▼

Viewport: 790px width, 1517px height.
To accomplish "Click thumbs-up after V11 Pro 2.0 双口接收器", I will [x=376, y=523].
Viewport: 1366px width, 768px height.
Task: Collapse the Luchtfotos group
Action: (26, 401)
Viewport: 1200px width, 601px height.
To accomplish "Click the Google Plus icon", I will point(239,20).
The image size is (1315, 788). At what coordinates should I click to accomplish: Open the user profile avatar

▲

Go through the records and copy all of them exactly.

Exercise response –
Viewport: 790px width, 1517px height.
To accomplish "Click thumbs-up after V11 Pro 2.0 双口接收器", I will [x=376, y=523].
Viewport: 1366px width, 768px height.
Task: Collapse the Luchtfotos group
Action: (26, 401)
Viewport: 1200px width, 601px height.
To accomplish "Click the Google Plus icon", I will point(239,20).
The image size is (1315, 788). At what coordinates should I click to accomplish: Open the user profile avatar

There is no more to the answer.